Where the line containing "The width and" appears below, start there and repeat each line exactly to the end. Leave the pictures out.

### Dataset entries
_ _ _ _
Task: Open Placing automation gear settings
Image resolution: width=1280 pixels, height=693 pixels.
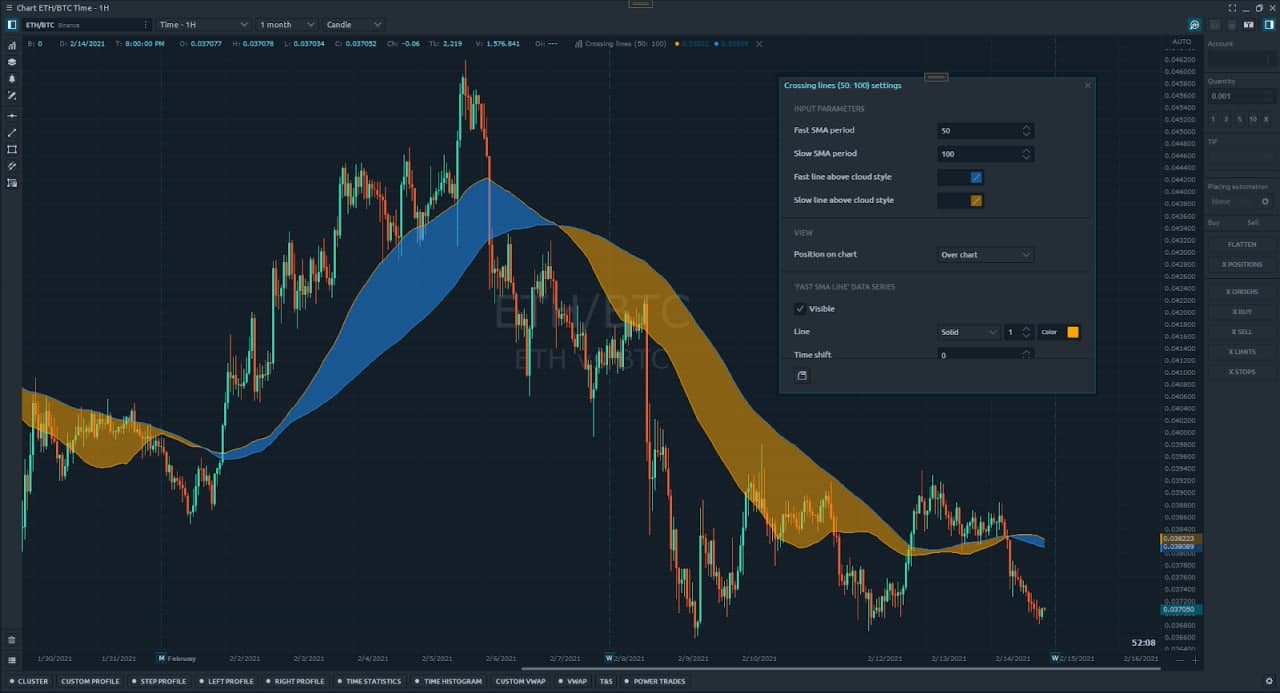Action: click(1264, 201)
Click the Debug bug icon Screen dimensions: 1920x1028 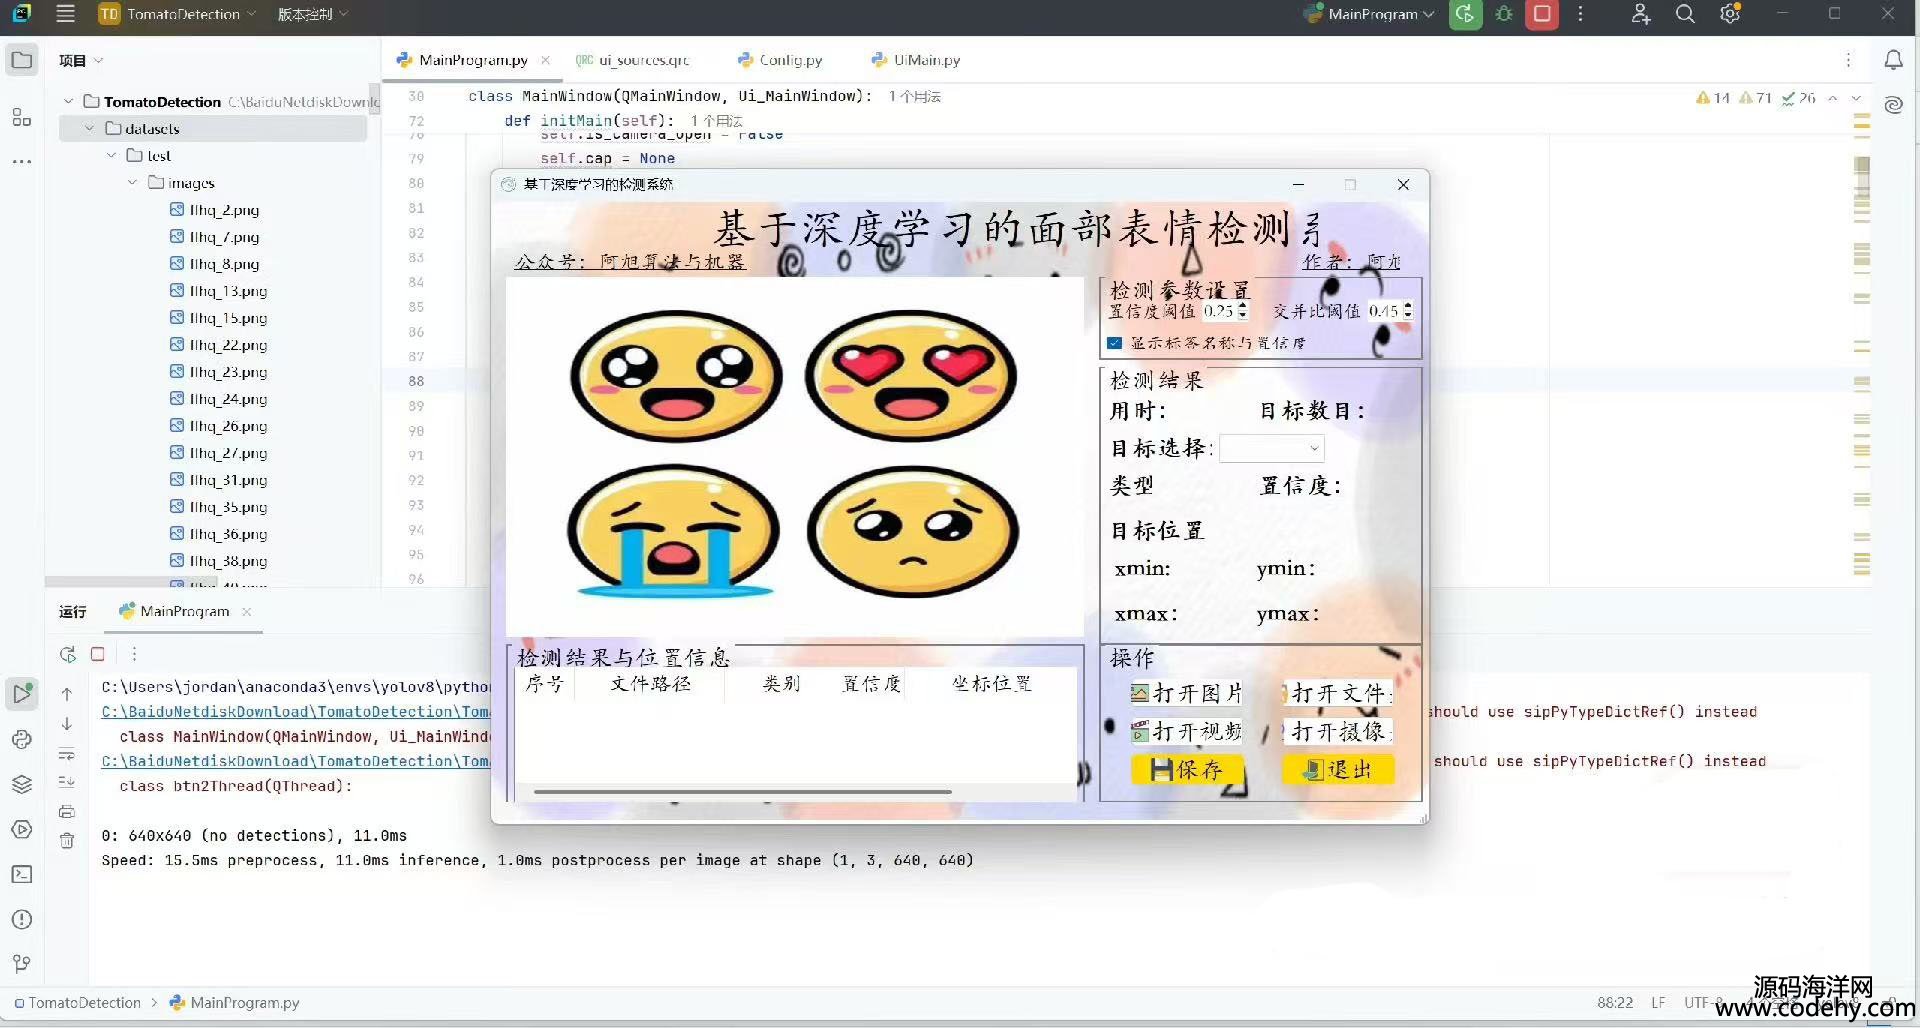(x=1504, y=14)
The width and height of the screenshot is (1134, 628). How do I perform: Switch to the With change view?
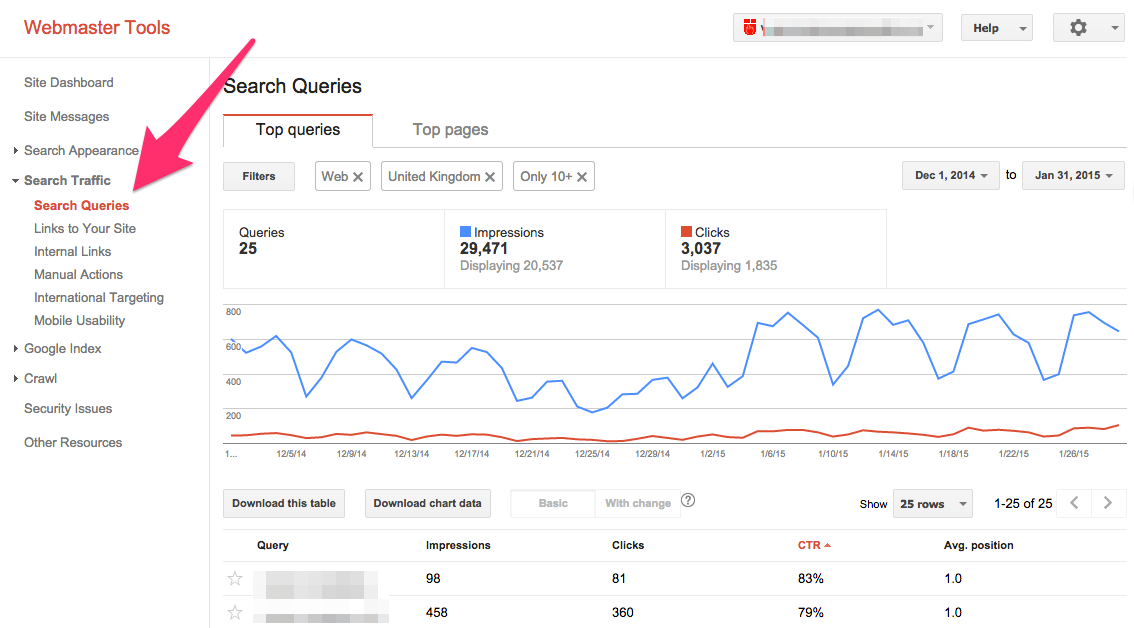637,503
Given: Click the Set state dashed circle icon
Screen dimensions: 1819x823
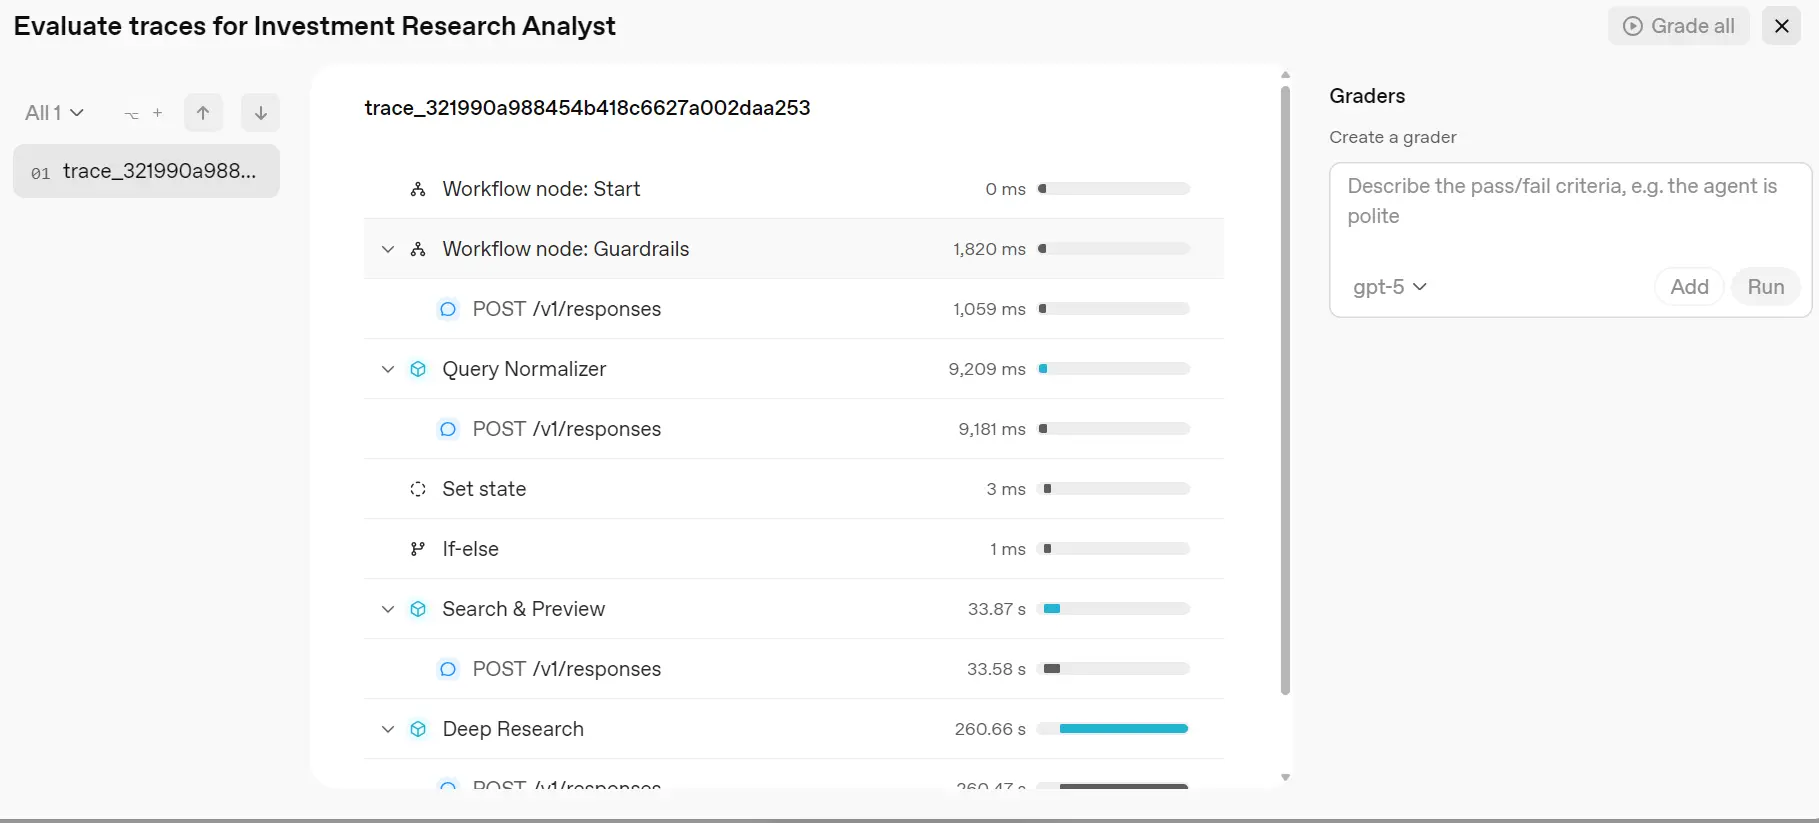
_ _ _ _
### Completed exercise
The width and height of the screenshot is (1134, 628). How do I perform: Switch to the With change view?
637,503
Given: Click the Set state dashed circle icon
Screen dimensions: 1819x823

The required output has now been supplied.